Nearly six months after he disappeared, the man suspected of blowing up an Alabama women's clinic and wanted for questioning in three other blasts has given federal agents their best lead yet.

Eric Robert Rudolph, 31, took a man's pickup truck and a six-month supply of food last week before dumping the truck and vanishing into a thick forest in the North Carolina mountains, authorities said Tuesday.


Truck that authorities say Rudolph took Thursday.(CBS)
It was a huge break in the case, considering that agents have spent weeks searching the same rugged terrain amid false sightings at least as far away as Denver.
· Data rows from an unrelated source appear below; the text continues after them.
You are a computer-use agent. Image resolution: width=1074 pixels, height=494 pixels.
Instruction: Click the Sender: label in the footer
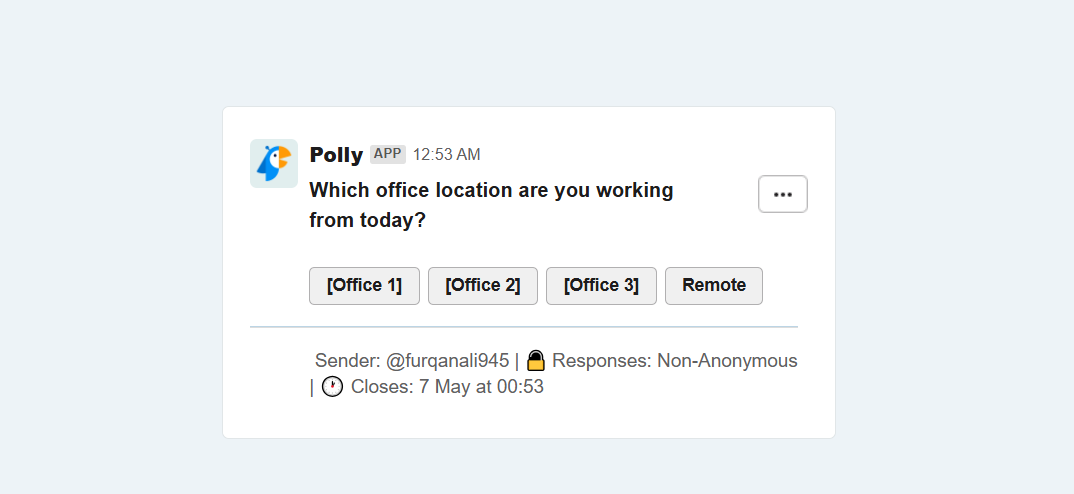pyautogui.click(x=347, y=361)
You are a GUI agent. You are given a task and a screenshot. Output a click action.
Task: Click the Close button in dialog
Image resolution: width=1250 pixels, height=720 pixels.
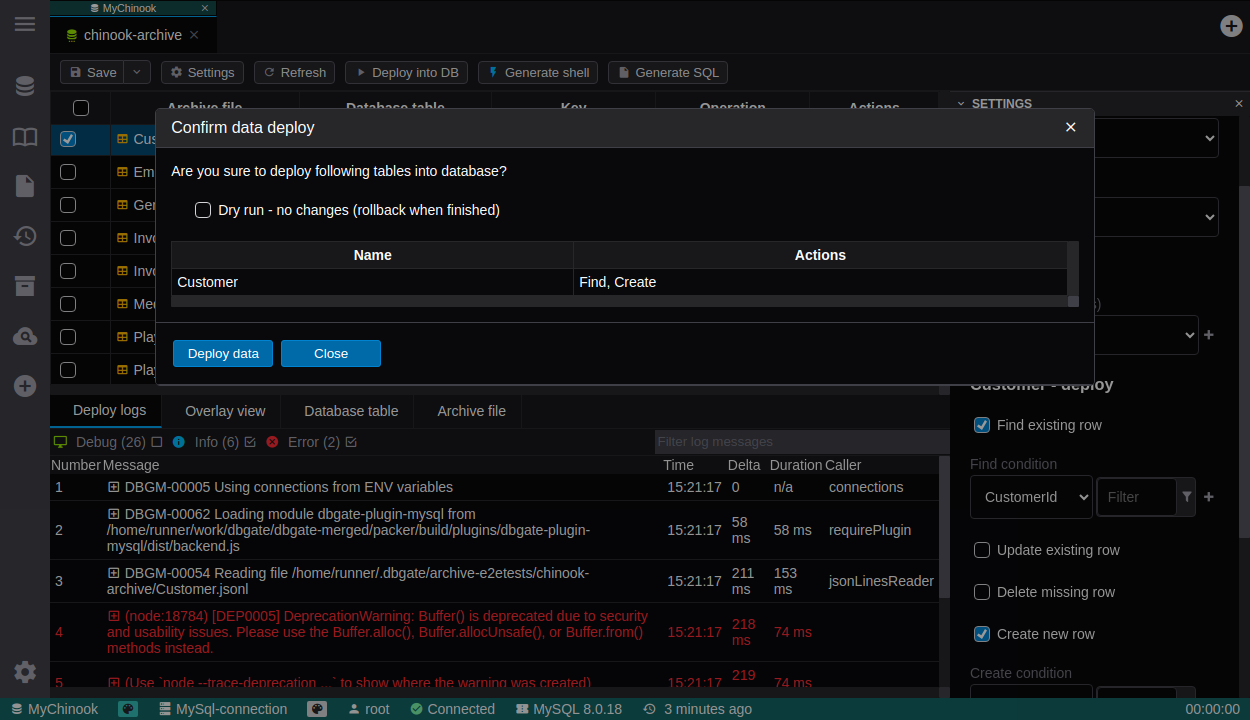coord(330,353)

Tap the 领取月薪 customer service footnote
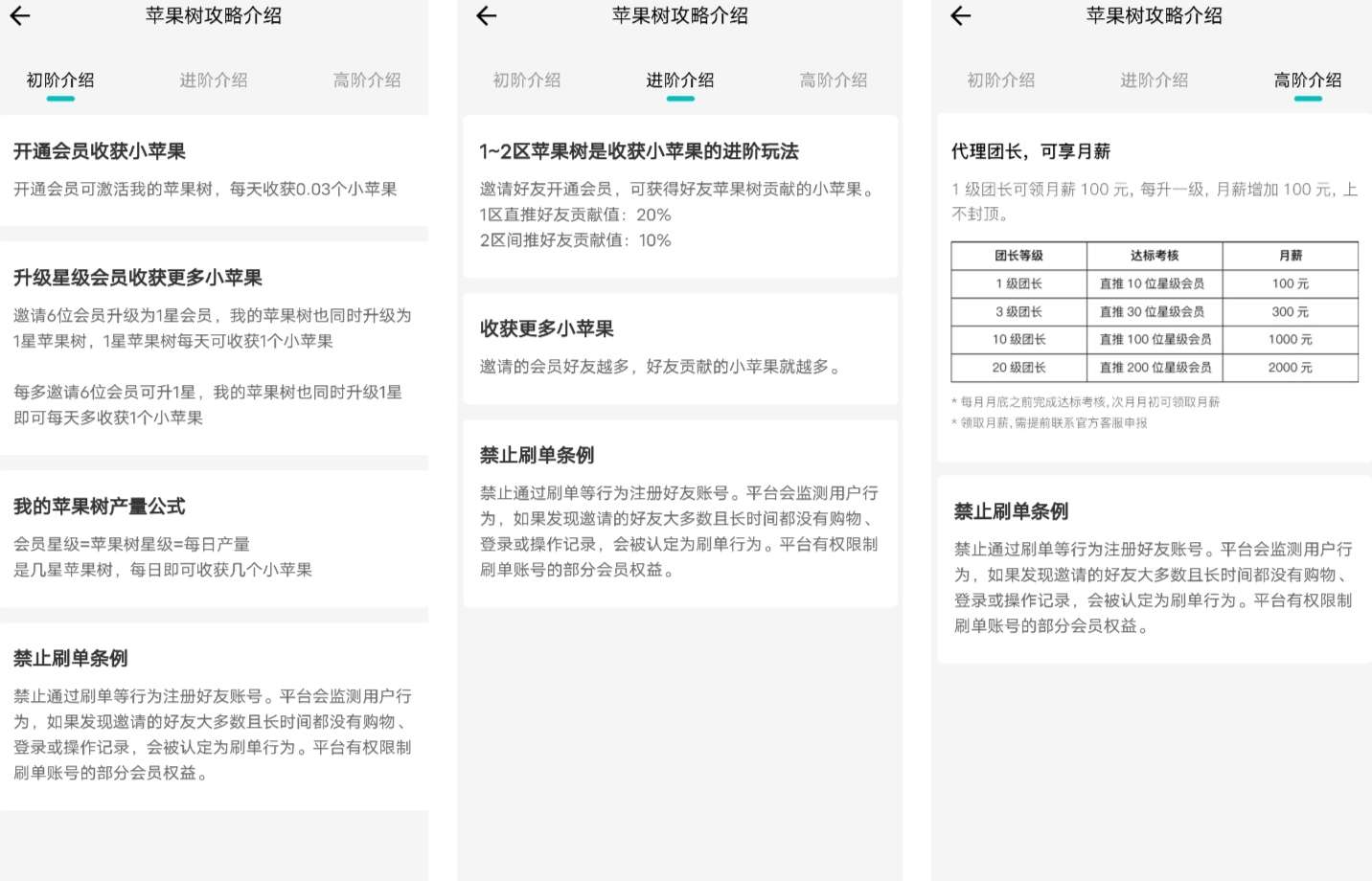[1052, 423]
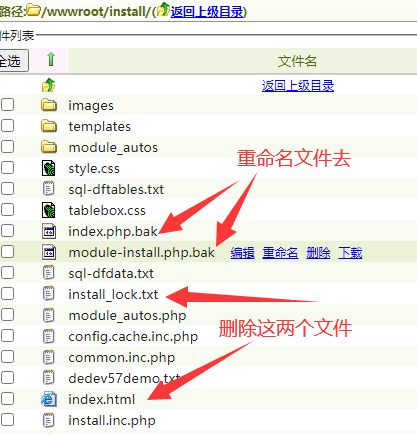The image size is (417, 434).
Task: Select the module-install.php.bak checkbox
Action: (7, 252)
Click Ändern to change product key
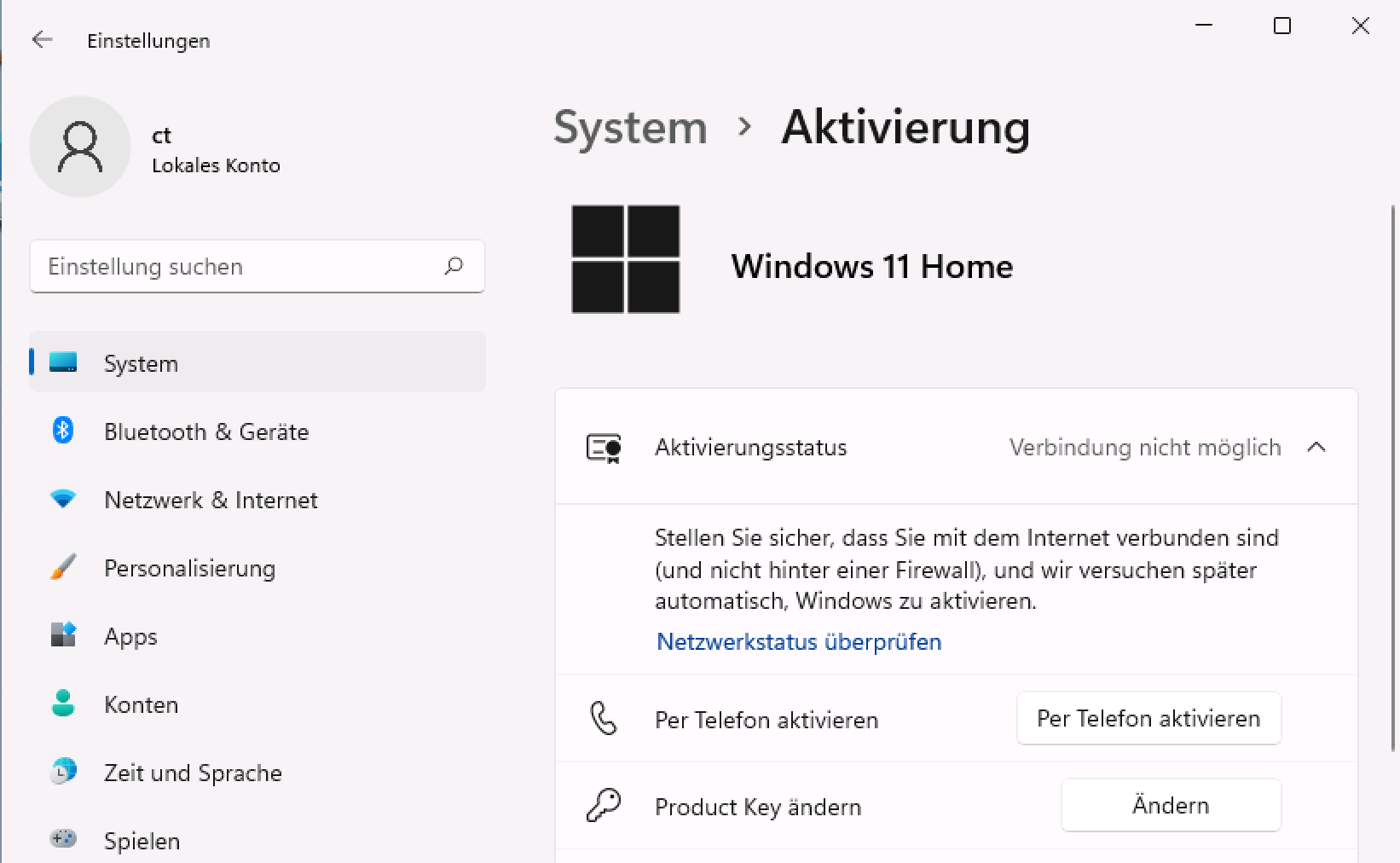1400x863 pixels. point(1170,805)
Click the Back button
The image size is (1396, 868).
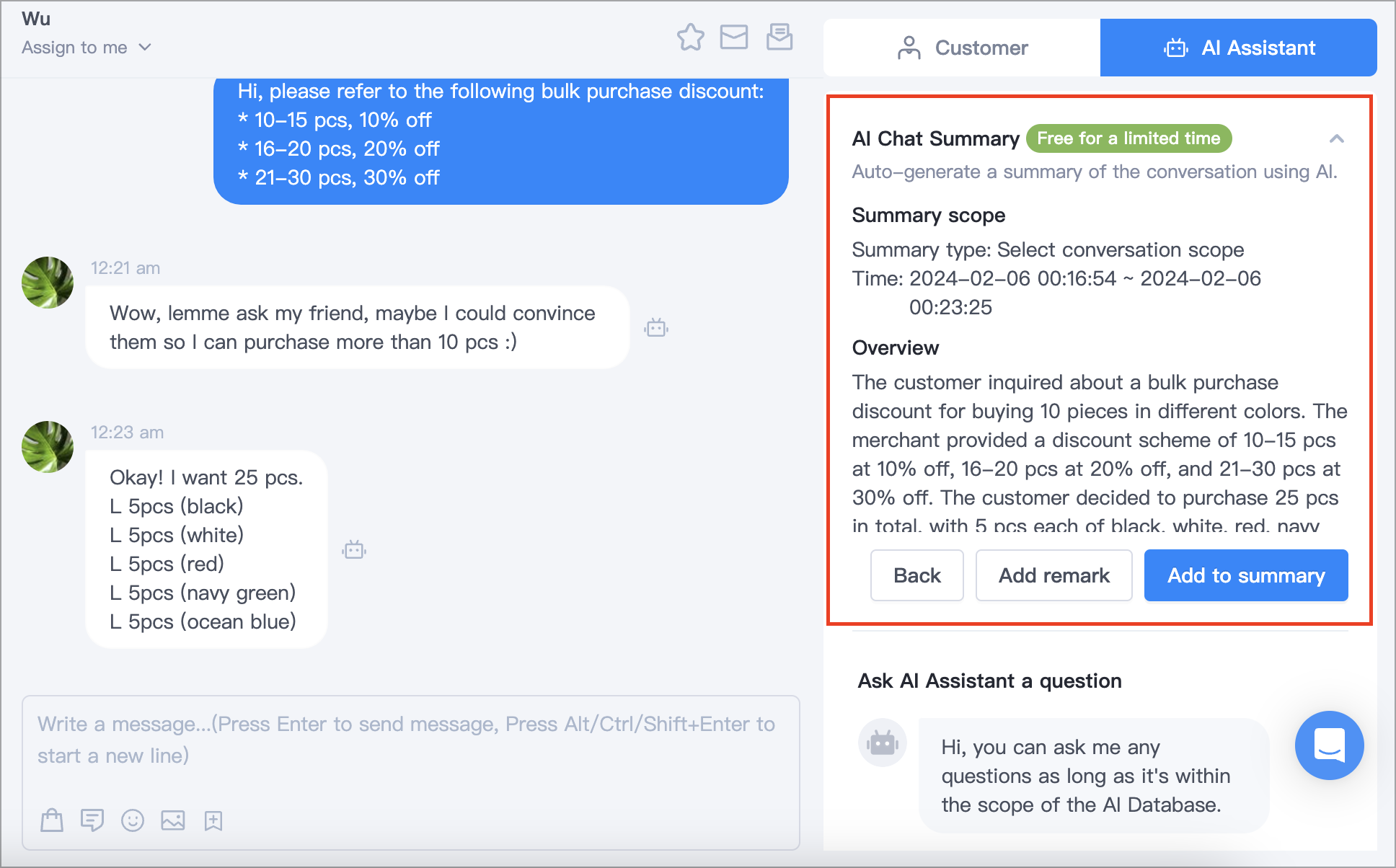[917, 575]
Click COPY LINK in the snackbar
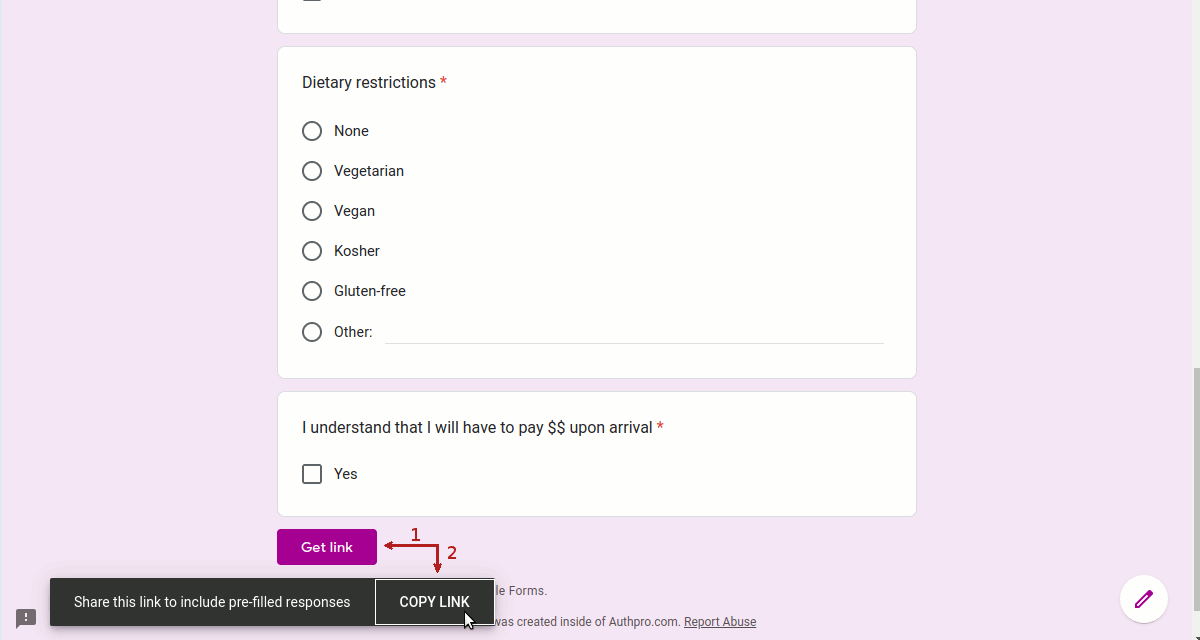The width and height of the screenshot is (1200, 640). coord(434,602)
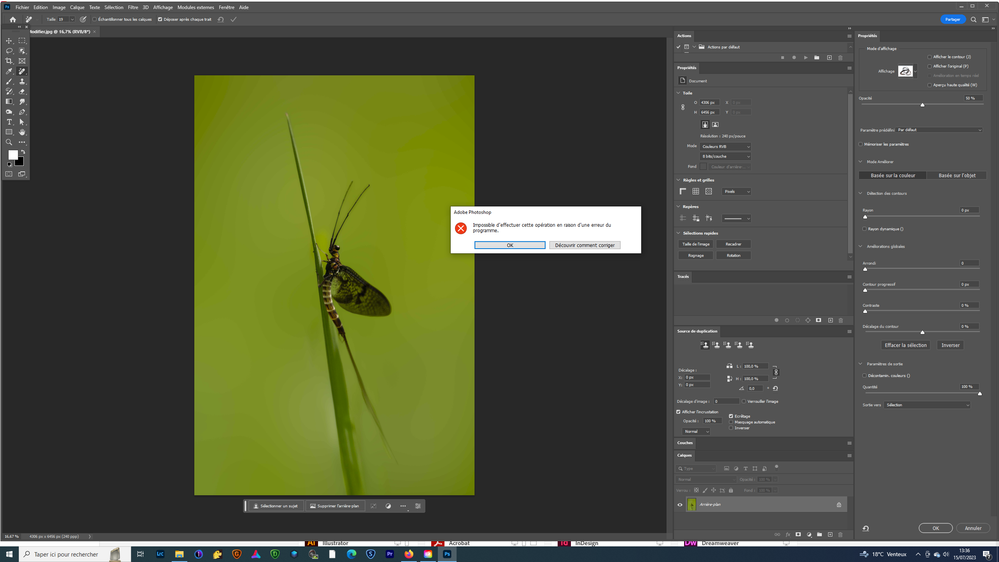
Task: Open the Couleurs RVB mode dropdown
Action: [x=725, y=146]
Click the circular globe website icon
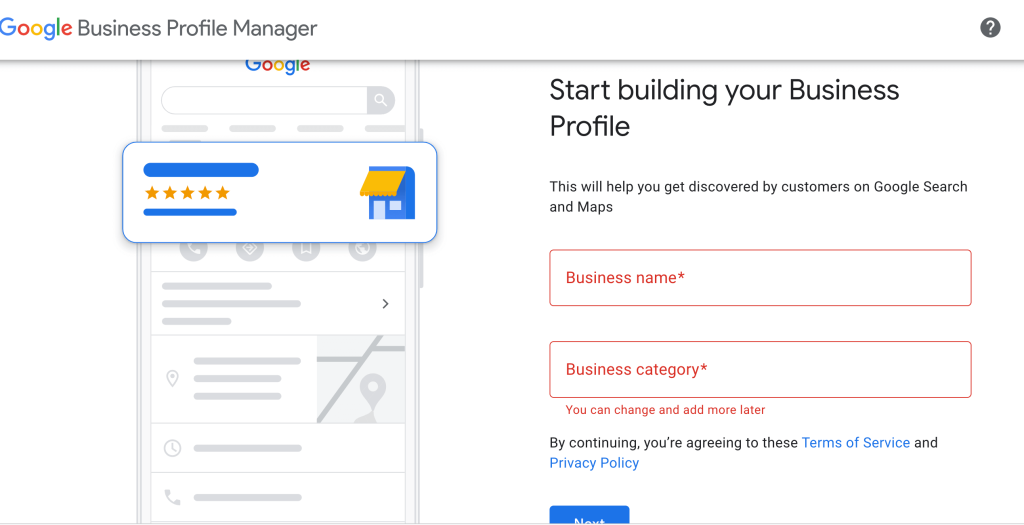The height and width of the screenshot is (525, 1024). point(362,249)
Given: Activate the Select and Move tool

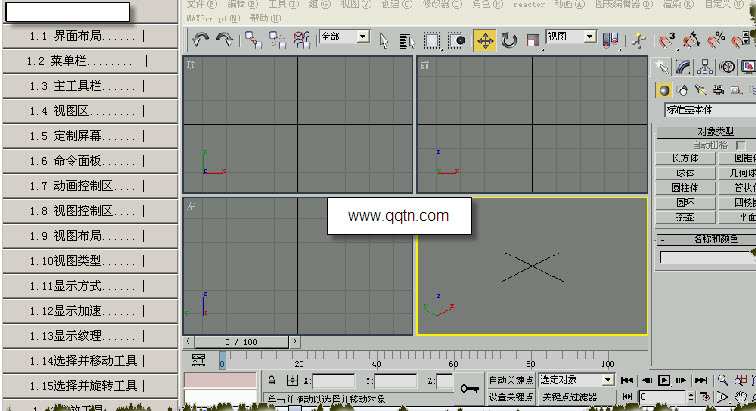Looking at the screenshot, I should (485, 41).
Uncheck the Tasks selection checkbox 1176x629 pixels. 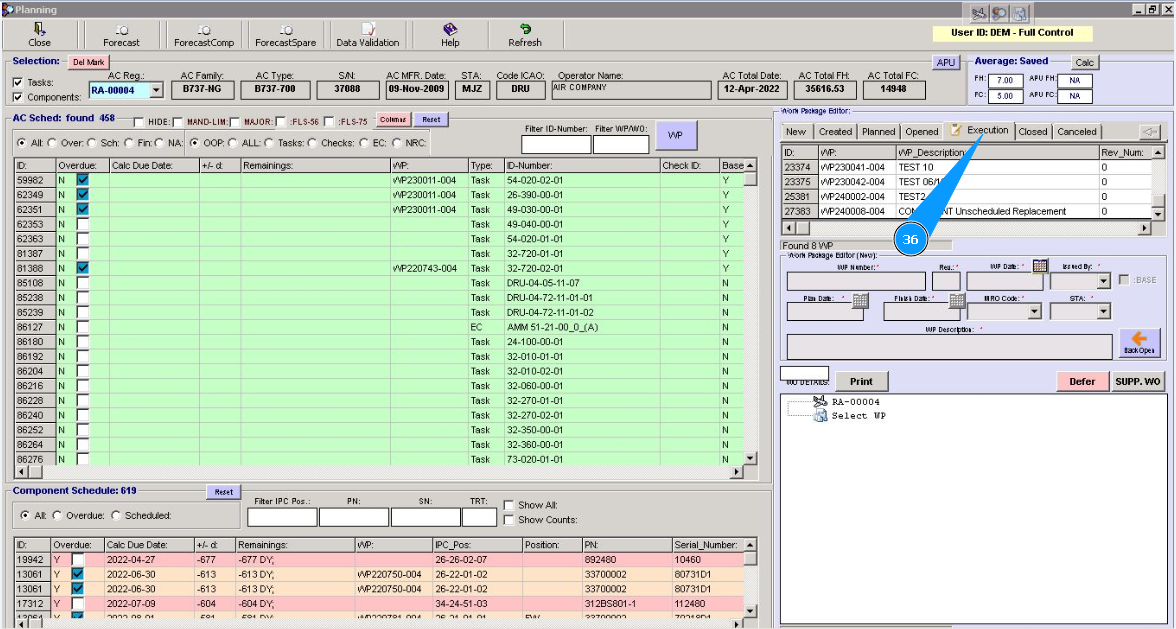(x=18, y=83)
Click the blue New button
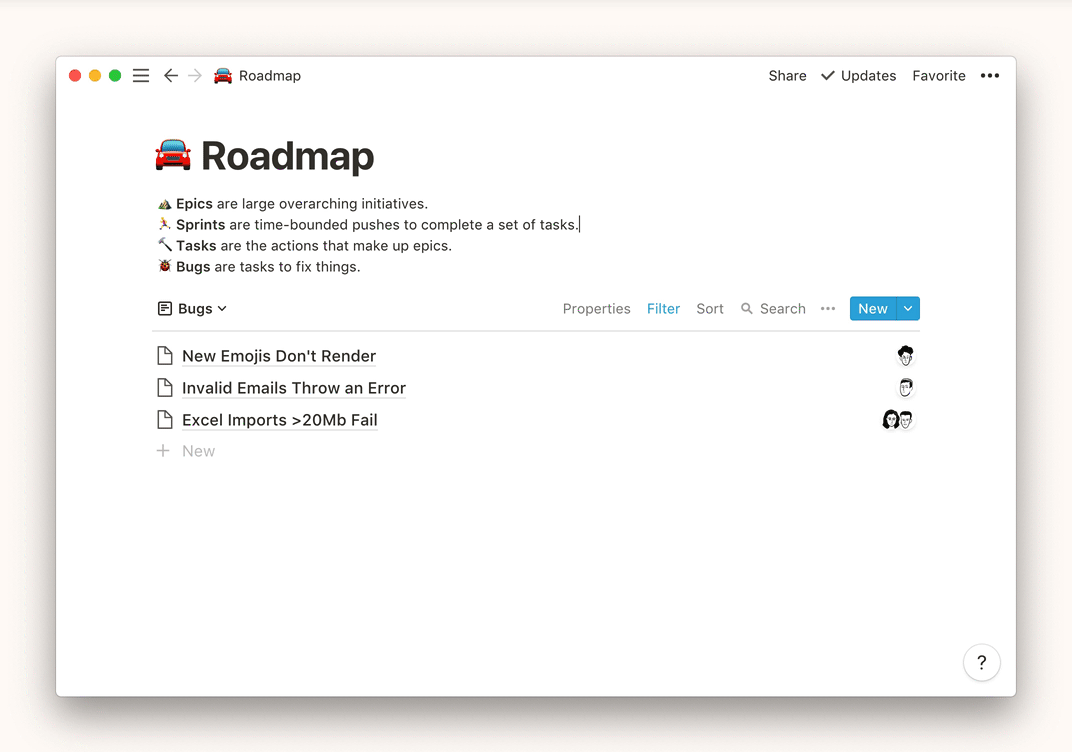 point(873,309)
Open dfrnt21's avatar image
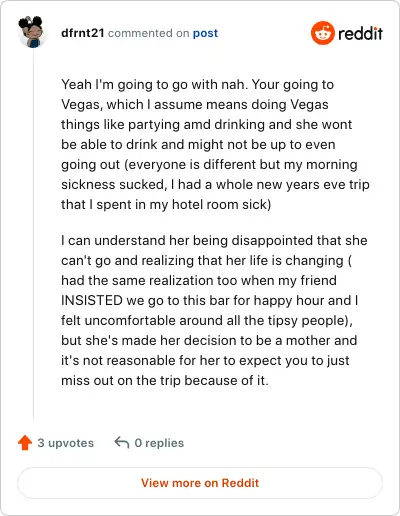Viewport: 400px width, 516px height. [31, 32]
It also supported their contention that Rudolph had not fled far from the forests and mountains of his home.

The manhunt for one of the FBI's 10 Most Wanted suspects was immediately beefed up with extra officers and bloodhounds around Andrews, a community in far western North Carolina, not far from the Great Smoky Mountains National Park.

"We've said all along Eric Rudolph was still in the area," said Woody Enderson of the Southeast Bomb Task Force. "We said he's alive and alone, and we still believe that... We know he's in the area."

Rudolph was spotted last Thursday by a man from whom Rudolph took the food and the truck. He disappeared after ditching the truck at a campground that leads into the mountains, honeycombed with caves. The truck was found Monday.

"[For] anyone who's not a mountain man, it would be very slow going through those hills," Cherokee County Sheriff Jack Thompson said. "It's rough country, full of rattlesnakes and copperheads."

CBS News Correspondent Jim Stewart reports that inside the truck, investigators found a note asking that the vehicle be returned to its owner, a man once associated with the leader of a radical-right Christian compound near Rudolph's home. It was written in handwriting identified by authorities as Rudolph's, CBS News has learned.

Stewart reports that authorities are not sure whether or not Rudolph stole the vehicle or borrowed it.

CBS News has also learned that the truck's owner told investigators that Rudolph had a shopping list of things he wanted. Among the items on the list were several large batteries. Investigators say such batteries were a common denominator in the Birmingham bombing and the Atlanta blasts.

Rudolph, an avid outdoorsman and carpenter, is charged in the Jan. 29 bombing of the New Woman All Women clinic, which killed an off-duty police officer and seriously wounded a nurse in Birmingham, Ala. He also is wanted for questioning in the three Georgia bombings, including the 1996 Atlanta Olympic Park bombing that killed one and wounded more than 100 others.

ThFBI placed Rudolph on its most wanted list on May 6 and increased the reward to $1 million for anyone with information leading to his arrest and conviction.